### What is needed:
Among the entries, how many lines hold the word "each"? Respond with that number only.

### Records supplied:
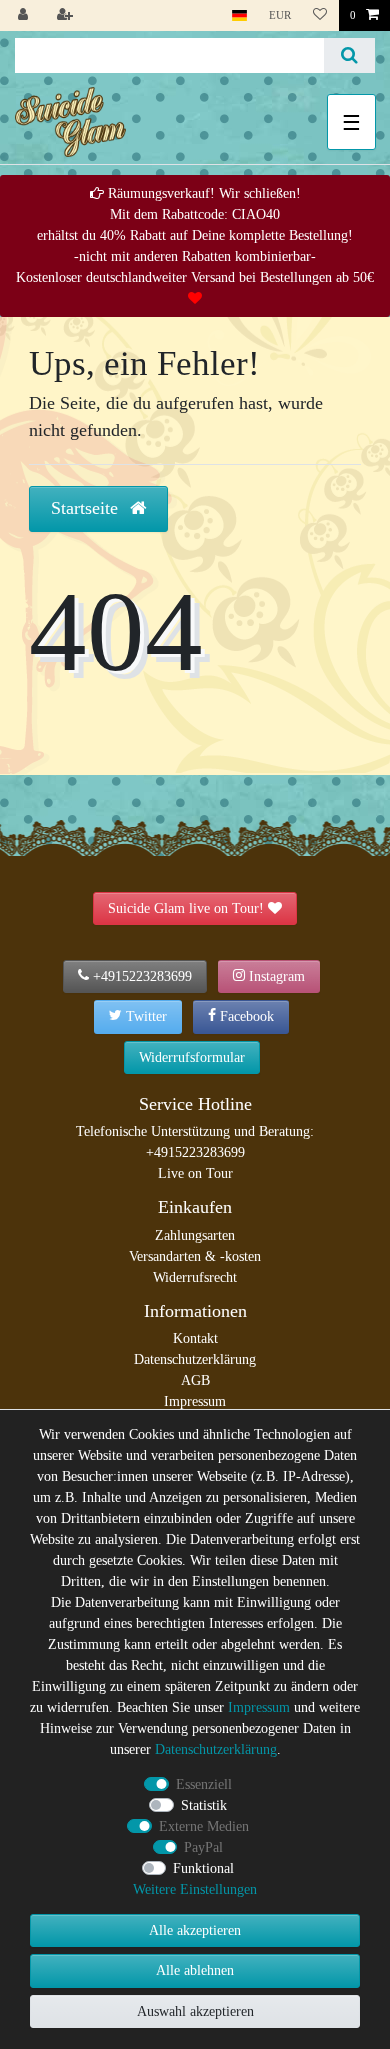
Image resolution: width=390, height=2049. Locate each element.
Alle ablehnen (195, 1970)
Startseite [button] (87, 508)
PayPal (203, 1847)
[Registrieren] (67, 15)
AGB (195, 1380)
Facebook (247, 1016)
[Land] (239, 15)
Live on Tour (195, 1173)
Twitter (146, 1016)
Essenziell (204, 1784)
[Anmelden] (25, 15)
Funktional (203, 1868)
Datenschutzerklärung (195, 1359)
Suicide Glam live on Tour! (186, 908)
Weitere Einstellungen (195, 1889)
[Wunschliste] (320, 15)
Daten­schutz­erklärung (216, 1749)
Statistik (204, 1805)
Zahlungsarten (195, 1235)
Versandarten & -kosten (195, 1256)
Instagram (277, 976)
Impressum (195, 1401)
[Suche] (349, 55)
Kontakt (195, 1338)
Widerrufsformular (192, 1057)
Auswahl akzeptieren (195, 2011)
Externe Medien (204, 1826)
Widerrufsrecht (195, 1277)
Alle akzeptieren (195, 1930)
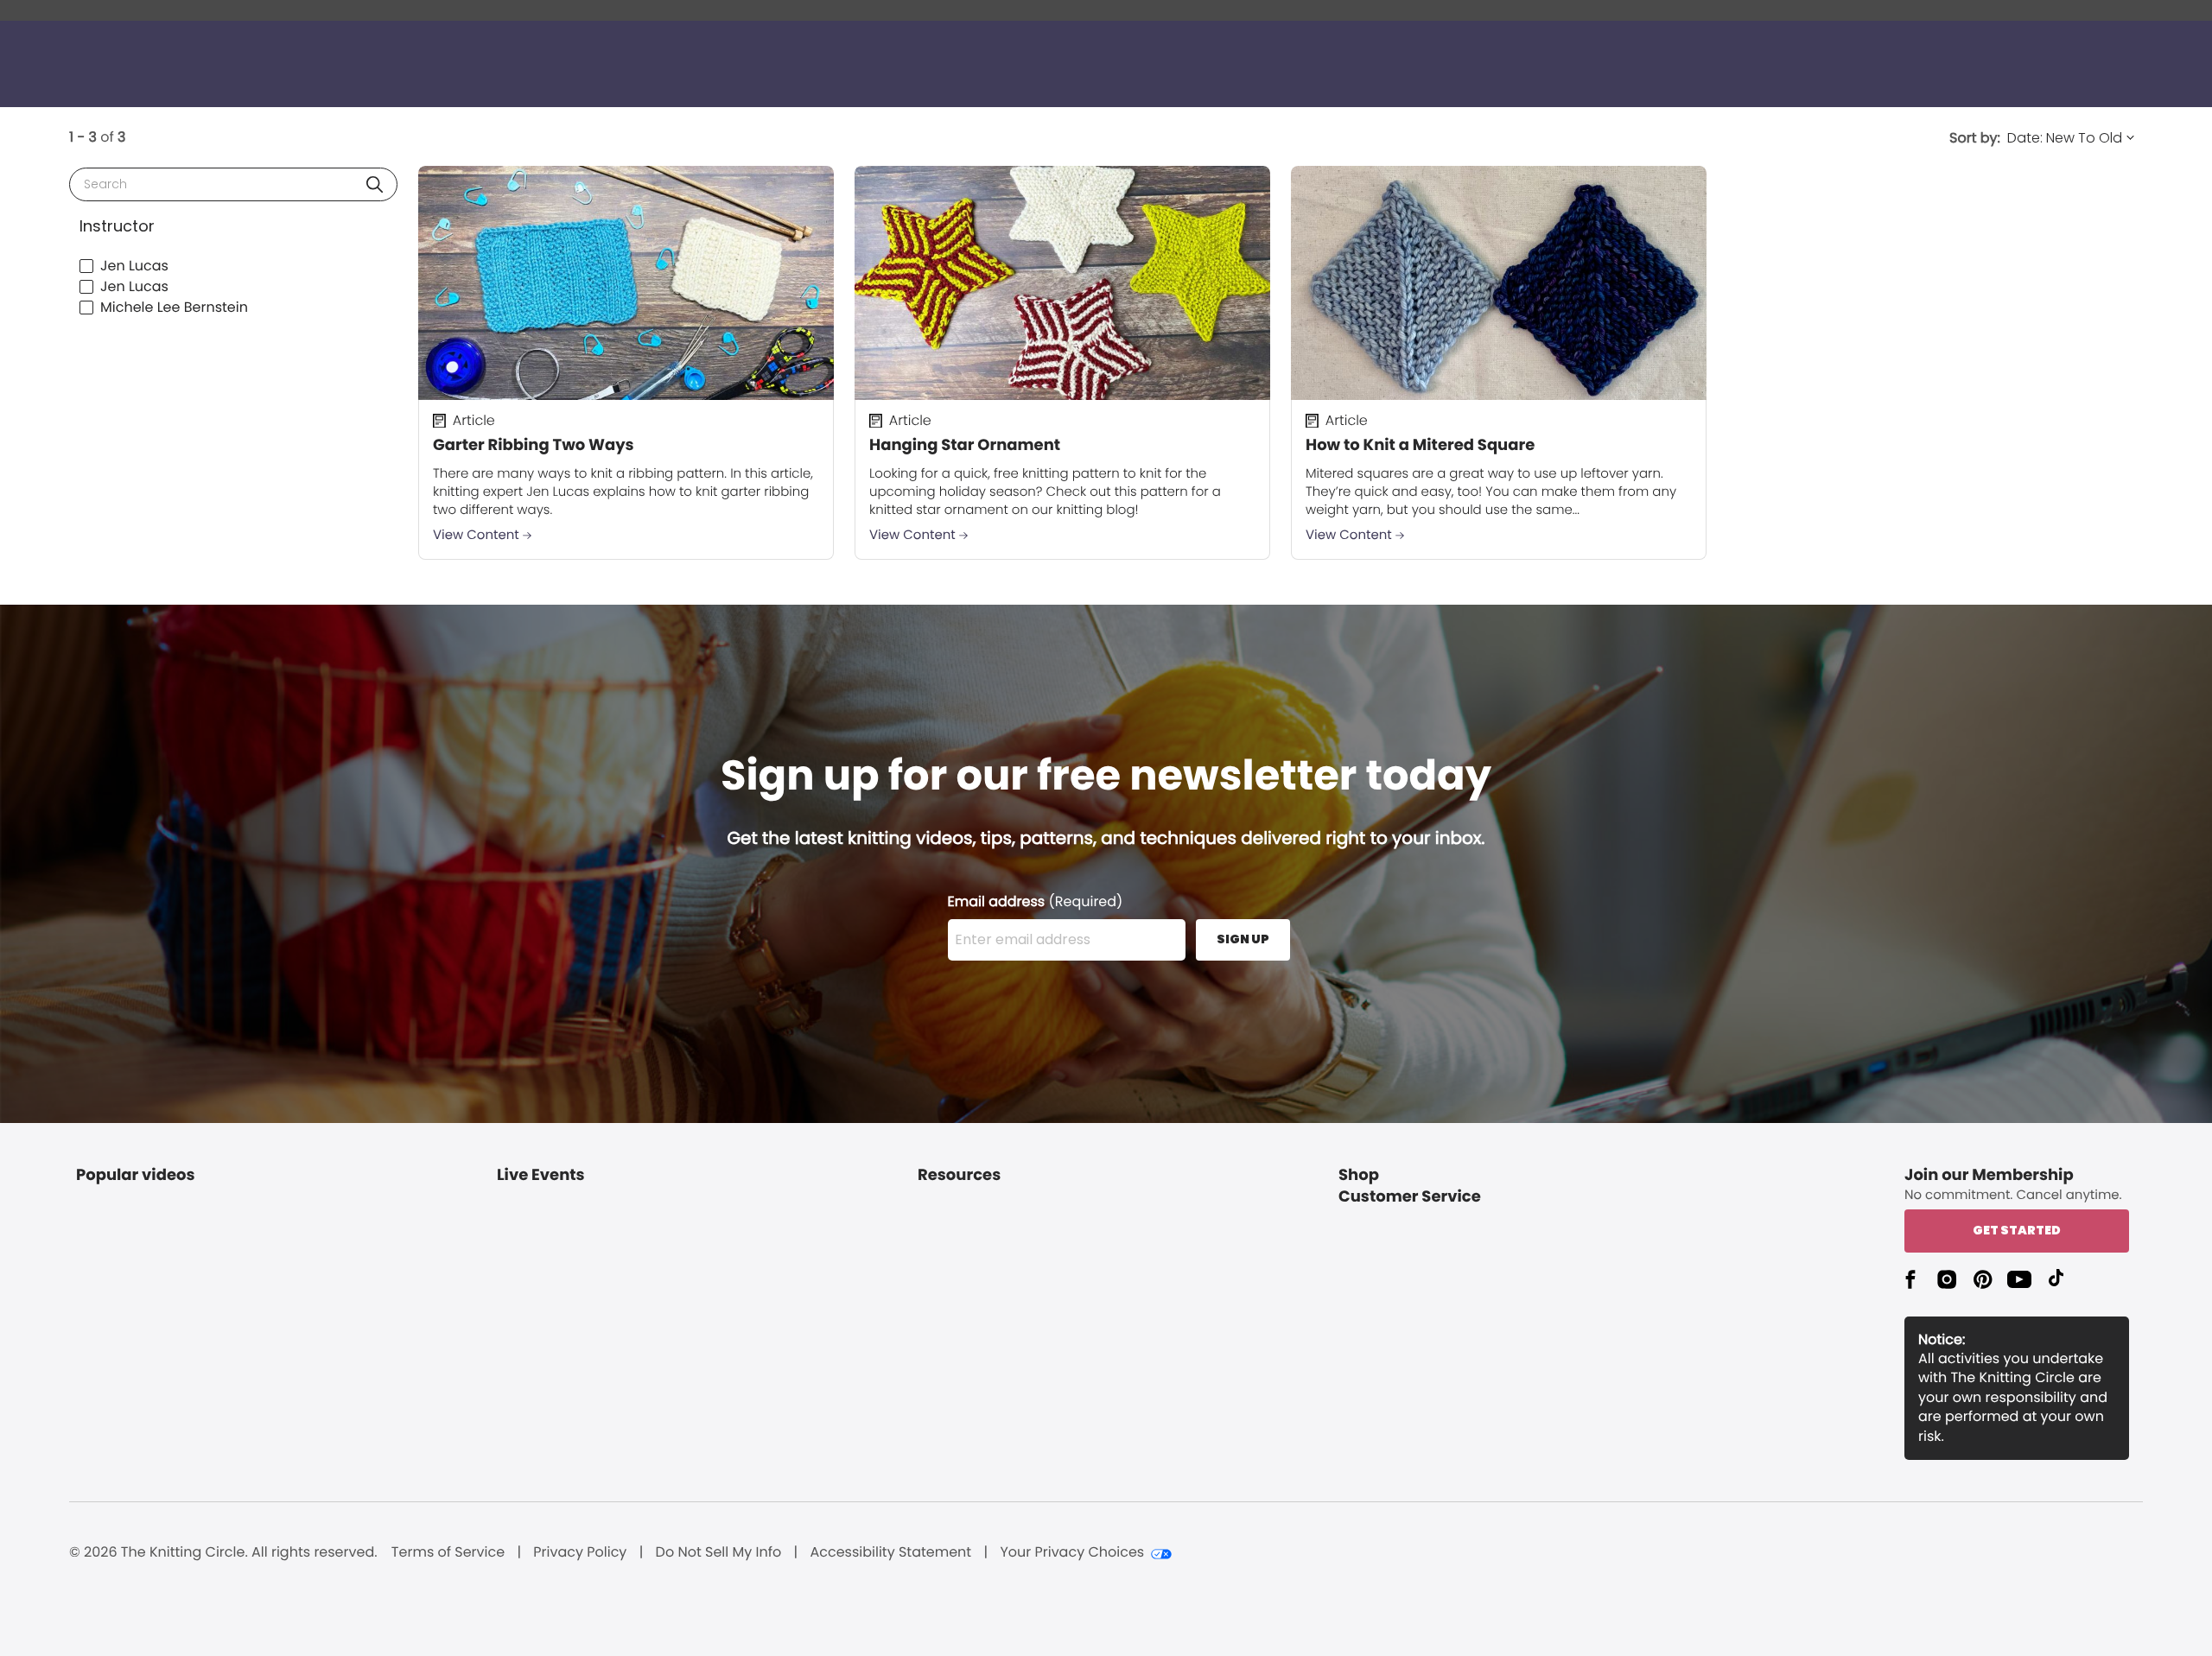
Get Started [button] (2017, 1230)
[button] (374, 184)
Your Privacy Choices (1072, 1552)
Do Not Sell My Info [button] (719, 1552)
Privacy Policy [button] (579, 1552)
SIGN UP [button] (1243, 939)
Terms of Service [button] (448, 1552)
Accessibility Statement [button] (890, 1552)
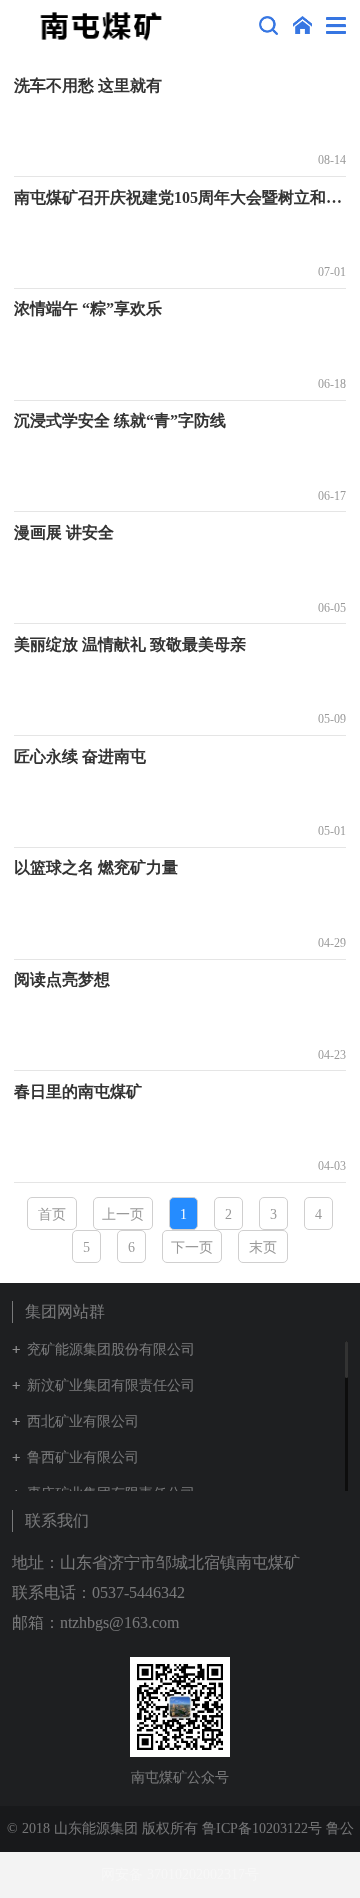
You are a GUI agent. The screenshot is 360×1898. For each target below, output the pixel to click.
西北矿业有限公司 (83, 1421)
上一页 (123, 1214)
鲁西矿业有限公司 (83, 1457)
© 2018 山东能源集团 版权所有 (102, 1828)
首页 (52, 1214)
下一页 (192, 1247)
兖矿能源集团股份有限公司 (111, 1349)
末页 (263, 1247)
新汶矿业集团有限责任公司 (111, 1385)
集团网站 (302, 25)
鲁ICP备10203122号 (262, 1828)
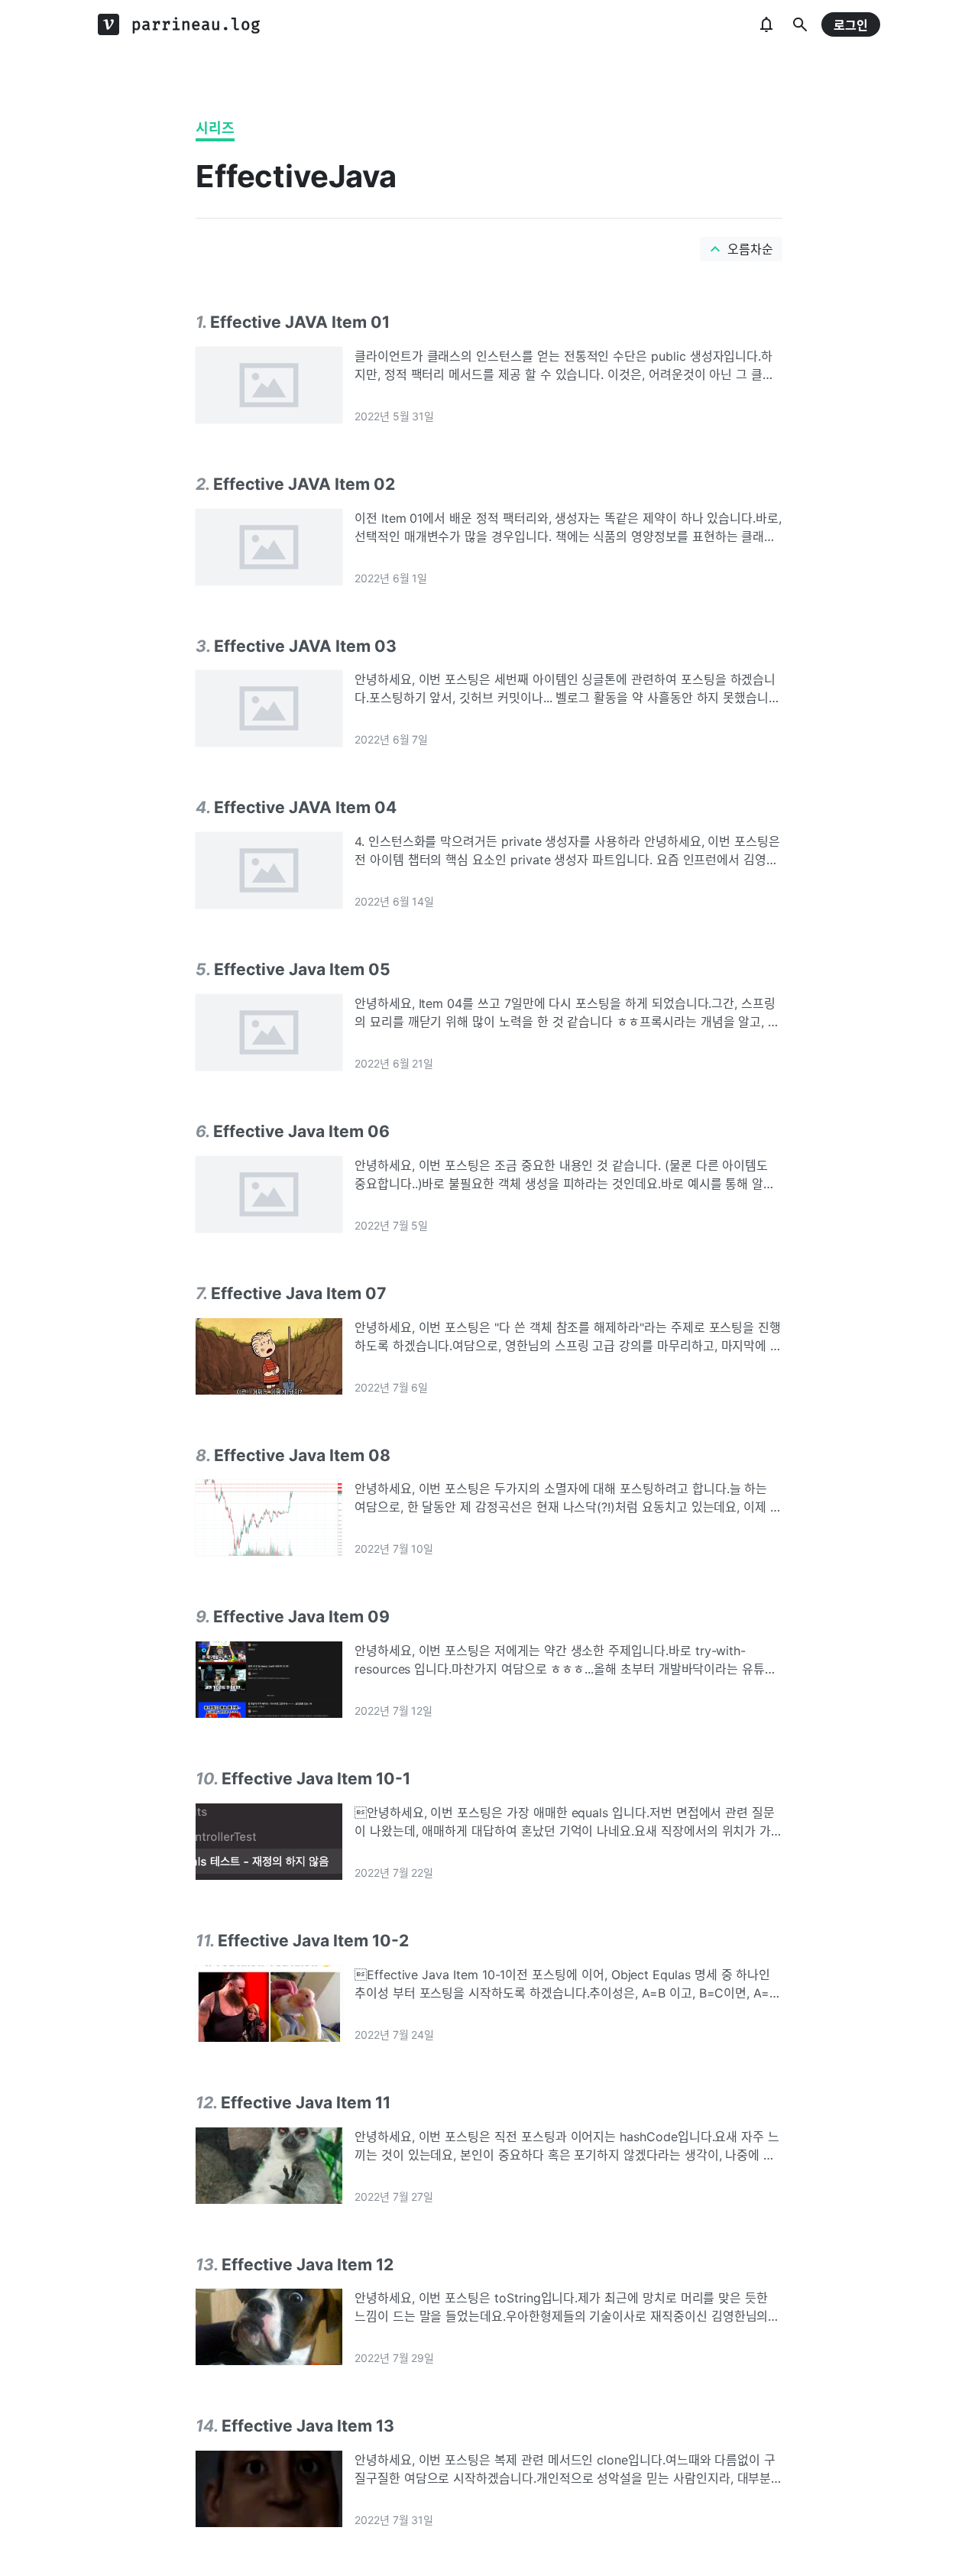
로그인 (851, 25)
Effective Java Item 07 (299, 1293)
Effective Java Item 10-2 (313, 1940)
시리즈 (215, 128)
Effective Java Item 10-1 (316, 1778)
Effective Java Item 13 (308, 2425)
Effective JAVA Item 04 (305, 807)
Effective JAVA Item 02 (304, 484)
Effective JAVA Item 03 (305, 646)
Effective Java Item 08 (302, 1455)
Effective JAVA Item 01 (300, 322)
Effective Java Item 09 (301, 1616)
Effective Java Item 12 (307, 2264)
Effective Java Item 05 (302, 969)
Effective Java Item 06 (301, 1131)
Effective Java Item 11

### Written response:
2